The course begins with two weeks of study at UW Bothell. Students will receive a primer in electric power generation with renewable and sustainable resources, and learn about the structure and regulation of the electric utility sector. Aspects of Japanese culture, language, geography, and political economy will also be introduced to prepare students for their time in Japan and provide context for understanding the energy situation.
In the second two weeks, students will be in residence at Ehime University in Matsuyama, Japan. Faculty and guest lecturers will speak to recent developments in Japanese energy policy, regional and national efforts to spur development of renewable energy, and local citizen movements to bring more transparency and accountability to decisions about the future of energy. Visits to local power plants and organizations involved in sustainable energy and electric power will give students first-hand insight into the views of key stakeholders.

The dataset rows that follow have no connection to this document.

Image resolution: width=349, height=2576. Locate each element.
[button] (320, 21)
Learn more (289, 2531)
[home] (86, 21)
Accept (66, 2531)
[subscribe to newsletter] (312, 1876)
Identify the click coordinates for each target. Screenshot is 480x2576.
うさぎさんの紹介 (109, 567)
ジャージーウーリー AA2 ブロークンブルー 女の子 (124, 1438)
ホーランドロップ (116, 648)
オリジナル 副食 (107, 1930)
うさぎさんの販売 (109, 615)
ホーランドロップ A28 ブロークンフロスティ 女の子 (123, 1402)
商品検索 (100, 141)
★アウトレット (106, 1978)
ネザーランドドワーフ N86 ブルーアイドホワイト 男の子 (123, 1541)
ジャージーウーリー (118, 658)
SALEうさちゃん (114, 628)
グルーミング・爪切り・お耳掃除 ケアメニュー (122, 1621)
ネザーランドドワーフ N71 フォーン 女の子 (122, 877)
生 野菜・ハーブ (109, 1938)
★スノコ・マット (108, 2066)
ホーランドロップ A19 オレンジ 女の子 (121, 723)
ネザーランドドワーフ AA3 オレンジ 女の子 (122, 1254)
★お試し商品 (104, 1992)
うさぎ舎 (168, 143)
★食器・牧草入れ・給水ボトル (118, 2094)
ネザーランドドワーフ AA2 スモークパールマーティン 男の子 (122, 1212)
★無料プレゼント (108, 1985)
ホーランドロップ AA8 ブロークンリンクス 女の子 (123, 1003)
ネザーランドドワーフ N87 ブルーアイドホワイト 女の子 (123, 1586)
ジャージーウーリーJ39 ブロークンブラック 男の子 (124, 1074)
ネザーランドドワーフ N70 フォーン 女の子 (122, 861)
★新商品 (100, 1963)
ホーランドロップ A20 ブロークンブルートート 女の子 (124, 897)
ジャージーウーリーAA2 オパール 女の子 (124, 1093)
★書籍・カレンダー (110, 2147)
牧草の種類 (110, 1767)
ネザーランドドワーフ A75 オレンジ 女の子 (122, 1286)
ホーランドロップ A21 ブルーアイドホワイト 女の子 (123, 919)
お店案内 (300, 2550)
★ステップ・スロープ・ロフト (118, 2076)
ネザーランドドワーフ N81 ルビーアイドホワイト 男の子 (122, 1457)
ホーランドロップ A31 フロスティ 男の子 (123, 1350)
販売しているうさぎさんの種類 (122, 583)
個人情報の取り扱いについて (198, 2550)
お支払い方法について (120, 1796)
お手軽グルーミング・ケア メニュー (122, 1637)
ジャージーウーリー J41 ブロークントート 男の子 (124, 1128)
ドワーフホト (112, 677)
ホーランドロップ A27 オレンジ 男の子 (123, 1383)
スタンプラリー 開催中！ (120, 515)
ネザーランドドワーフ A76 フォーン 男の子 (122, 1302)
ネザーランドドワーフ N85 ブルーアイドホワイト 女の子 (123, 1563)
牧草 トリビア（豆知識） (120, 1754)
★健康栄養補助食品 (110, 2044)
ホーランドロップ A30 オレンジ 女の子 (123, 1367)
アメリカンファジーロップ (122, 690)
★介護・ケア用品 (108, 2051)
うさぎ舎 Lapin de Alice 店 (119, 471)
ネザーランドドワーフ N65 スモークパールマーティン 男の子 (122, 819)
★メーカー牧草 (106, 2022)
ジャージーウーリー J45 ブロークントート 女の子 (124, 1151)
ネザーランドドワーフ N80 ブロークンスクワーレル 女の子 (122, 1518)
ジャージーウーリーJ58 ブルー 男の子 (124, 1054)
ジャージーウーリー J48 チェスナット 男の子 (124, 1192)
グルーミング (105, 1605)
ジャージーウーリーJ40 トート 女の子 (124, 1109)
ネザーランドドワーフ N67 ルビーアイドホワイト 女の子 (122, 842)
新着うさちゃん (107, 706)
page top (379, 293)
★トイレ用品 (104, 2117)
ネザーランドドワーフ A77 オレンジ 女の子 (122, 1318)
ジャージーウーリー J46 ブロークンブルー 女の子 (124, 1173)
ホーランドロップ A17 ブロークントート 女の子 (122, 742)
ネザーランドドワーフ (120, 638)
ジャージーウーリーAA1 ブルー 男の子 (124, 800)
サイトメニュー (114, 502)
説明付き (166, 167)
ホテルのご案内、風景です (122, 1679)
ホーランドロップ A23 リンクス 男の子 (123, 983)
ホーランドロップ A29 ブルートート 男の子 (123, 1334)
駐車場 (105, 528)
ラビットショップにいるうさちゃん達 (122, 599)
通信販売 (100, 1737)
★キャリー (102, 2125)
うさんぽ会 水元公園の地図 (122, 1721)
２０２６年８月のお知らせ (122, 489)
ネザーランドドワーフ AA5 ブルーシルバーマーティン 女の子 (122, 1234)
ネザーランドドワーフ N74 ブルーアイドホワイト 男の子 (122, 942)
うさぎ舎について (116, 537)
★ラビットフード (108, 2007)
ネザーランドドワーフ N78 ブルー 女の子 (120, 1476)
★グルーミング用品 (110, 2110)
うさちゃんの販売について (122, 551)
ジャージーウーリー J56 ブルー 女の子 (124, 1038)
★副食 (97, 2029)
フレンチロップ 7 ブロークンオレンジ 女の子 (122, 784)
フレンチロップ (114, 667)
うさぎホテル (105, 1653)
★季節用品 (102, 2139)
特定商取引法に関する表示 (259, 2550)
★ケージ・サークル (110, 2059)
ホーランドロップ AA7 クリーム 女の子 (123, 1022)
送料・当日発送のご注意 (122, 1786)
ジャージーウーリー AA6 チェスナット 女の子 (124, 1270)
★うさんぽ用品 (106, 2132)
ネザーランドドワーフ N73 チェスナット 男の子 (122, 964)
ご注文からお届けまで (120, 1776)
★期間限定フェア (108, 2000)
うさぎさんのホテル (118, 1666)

After completing the course, students should be able to:
1) Describe renewable energy technologies now being developed, as well as ways non-renewable technologies may be used more sustainably.
2) Identify and critique ways in which renewable and sustainable energy technologies are being deployed in Japan and the US.
3) Describe the organization and operation of the regulated electric utility in Japan, identify differences with the US, and understand the economic and political constraints under which it operates.
4) Identify the key stakeholders in the regulation and management of energy systems in Japan, describe the process in which stakeholder interests are translated into energy policy, and identify and explain differences with the US.
5) Appreciate, and engage, the voice of Japanese citizens and citizen movements in pressing for a more accountable, ethical, and sustainable energy system.
6) Participate in a more informed way in local and national decisions about the future of energy.
Pre-requisites: This course is designed for students at UW interested in learning about developments in energy technology and policy in Japan since the 2011 Fukushima nuclear plant disaster. Students from all academic disciplines and year are welcome, but preference will be given to those in the UW Bothell School of STEM with junior-level status or above. Applicants should be prepared for a rigorous interdisciplinary experience around culture, economics, politics, and science as they pertain to energy and energy policy. Knowledge of Japanese is not required.